- PROVIDED MATERIAL

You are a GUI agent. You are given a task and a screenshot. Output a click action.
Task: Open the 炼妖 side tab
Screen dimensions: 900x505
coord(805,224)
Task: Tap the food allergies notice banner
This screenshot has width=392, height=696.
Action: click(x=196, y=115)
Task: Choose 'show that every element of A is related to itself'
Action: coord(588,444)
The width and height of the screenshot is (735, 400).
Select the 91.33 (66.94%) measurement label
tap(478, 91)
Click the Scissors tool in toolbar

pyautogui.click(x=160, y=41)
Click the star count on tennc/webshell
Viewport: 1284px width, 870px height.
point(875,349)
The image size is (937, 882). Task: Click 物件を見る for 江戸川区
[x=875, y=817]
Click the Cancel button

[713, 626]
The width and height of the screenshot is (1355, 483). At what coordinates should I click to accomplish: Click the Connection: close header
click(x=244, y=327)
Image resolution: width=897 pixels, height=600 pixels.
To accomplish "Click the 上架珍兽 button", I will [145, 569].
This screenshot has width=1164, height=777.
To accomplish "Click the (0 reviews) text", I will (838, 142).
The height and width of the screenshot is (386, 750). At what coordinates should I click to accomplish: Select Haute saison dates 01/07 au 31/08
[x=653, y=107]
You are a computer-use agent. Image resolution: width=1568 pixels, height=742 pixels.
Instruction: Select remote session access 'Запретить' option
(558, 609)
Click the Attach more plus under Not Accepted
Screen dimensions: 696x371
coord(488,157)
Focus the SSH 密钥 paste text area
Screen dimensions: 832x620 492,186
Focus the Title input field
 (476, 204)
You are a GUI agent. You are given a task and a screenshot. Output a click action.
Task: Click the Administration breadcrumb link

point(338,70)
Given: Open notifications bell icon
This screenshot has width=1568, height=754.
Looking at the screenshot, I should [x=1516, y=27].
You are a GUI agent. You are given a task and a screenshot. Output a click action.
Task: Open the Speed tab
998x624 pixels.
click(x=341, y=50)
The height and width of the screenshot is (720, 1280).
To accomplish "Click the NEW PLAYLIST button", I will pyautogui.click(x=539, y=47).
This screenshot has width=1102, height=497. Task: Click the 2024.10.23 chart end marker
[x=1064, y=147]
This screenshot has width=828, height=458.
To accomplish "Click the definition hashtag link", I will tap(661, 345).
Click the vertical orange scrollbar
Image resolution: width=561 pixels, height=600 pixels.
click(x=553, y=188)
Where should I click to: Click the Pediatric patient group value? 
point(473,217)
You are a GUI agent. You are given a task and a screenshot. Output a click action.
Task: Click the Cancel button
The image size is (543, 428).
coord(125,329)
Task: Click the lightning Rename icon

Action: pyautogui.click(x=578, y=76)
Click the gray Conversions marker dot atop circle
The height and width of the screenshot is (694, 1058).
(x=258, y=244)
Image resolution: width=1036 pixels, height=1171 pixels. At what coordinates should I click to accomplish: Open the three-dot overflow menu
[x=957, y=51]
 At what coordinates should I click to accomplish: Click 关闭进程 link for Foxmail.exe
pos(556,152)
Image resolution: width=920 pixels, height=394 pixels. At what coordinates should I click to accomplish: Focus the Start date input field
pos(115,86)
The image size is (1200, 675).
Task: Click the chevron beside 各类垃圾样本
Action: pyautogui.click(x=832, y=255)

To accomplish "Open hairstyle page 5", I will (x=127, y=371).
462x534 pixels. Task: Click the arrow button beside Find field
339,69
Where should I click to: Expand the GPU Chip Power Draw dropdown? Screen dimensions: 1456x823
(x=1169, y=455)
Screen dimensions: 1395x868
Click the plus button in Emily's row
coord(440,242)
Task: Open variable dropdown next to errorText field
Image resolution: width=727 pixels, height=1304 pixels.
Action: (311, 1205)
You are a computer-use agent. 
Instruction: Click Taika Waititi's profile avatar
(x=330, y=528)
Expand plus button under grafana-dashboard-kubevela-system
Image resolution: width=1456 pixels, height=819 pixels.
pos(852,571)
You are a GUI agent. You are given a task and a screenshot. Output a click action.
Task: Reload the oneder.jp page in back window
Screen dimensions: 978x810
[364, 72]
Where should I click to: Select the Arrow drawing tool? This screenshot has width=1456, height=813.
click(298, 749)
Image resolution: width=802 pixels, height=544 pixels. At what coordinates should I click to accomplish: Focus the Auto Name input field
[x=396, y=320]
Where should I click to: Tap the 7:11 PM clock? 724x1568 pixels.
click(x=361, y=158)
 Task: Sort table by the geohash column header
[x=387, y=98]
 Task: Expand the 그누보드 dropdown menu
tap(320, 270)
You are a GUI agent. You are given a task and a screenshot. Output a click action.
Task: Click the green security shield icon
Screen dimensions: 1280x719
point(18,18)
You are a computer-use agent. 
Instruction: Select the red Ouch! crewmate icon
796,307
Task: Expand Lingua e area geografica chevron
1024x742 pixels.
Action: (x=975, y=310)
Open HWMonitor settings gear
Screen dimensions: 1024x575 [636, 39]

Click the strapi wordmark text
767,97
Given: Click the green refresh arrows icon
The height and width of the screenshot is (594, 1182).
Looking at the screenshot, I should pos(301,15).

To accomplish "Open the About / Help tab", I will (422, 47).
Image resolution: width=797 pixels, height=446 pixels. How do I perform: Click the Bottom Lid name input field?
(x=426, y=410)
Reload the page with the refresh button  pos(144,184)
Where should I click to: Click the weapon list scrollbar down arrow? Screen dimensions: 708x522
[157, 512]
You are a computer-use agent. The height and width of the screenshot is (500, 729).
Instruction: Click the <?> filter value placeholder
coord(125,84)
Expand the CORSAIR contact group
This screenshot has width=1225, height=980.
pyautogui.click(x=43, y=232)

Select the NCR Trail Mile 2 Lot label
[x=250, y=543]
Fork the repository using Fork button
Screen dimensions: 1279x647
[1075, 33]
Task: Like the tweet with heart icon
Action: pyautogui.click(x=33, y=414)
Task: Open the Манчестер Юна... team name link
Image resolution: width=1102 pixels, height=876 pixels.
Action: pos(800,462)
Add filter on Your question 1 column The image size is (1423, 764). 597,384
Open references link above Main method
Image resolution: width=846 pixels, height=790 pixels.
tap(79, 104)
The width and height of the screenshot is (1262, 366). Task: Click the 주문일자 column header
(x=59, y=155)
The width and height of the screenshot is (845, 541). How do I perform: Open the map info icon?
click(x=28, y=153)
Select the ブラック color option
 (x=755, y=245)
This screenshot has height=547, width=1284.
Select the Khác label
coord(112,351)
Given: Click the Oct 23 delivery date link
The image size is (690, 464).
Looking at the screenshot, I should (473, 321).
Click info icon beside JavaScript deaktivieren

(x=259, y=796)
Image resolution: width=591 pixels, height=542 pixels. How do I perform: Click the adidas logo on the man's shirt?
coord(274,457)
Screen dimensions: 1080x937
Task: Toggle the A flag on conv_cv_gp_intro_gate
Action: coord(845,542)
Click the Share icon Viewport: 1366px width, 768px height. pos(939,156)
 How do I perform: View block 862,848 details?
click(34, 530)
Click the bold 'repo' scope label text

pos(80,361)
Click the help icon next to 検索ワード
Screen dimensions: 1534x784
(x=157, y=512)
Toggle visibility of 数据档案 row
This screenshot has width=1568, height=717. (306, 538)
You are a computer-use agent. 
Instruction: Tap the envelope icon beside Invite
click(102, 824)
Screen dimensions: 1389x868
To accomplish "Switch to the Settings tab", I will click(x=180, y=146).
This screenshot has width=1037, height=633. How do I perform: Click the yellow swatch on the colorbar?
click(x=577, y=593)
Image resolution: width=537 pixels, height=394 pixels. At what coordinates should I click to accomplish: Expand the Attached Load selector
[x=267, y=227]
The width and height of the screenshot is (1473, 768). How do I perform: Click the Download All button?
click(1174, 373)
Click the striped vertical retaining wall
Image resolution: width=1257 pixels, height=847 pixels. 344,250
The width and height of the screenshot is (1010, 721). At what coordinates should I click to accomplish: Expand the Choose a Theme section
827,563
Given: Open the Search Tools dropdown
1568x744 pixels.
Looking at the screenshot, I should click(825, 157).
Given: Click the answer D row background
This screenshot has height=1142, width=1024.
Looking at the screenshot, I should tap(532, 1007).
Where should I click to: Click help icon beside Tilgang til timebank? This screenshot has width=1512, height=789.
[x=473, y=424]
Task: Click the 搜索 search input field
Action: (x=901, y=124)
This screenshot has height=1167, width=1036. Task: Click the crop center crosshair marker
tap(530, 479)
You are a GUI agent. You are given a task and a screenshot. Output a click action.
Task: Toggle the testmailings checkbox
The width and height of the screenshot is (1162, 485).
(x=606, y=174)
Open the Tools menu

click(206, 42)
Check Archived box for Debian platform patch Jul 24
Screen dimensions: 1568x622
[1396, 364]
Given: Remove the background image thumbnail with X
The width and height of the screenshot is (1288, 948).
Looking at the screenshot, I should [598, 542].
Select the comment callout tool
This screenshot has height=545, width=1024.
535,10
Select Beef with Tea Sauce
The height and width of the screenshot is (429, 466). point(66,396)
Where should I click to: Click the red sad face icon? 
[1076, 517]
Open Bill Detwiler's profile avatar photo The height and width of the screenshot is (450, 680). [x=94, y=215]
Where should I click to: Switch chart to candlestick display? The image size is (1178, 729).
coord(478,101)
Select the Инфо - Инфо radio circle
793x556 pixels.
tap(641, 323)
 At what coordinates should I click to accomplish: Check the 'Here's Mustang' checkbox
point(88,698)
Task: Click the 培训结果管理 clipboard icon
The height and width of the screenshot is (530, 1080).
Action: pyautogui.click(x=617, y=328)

- TRY IT
Going back to the entries above, set down exactly the lines that begin at the one with "At what coordinates should I click to accomplish: Click 关闭进程" and end at the one with "Task: Open variable", both included, and nothing else.

- ANSWER BOX
 At what coordinates should I click to accomplish: Click 关闭进程 link for Foxmail.exe
pos(556,152)
Image resolution: width=920 pixels, height=394 pixels. At what coordinates should I click to accomplish: Focus the Start date input field
pos(115,86)
The image size is (1200, 675).
Task: Click the chevron beside 各类垃圾样本
Action: pyautogui.click(x=832, y=255)

To accomplish "Open hairstyle page 5", I will (x=127, y=371).
462x534 pixels. Task: Click the arrow button beside Find field
339,69
Where should I click to: Expand the GPU Chip Power Draw dropdown? Screen dimensions: 1456x823
(x=1169, y=455)
Screen dimensions: 1395x868
Click the plus button in Emily's row
coord(440,242)
Task: Open variable dropdown next to errorText field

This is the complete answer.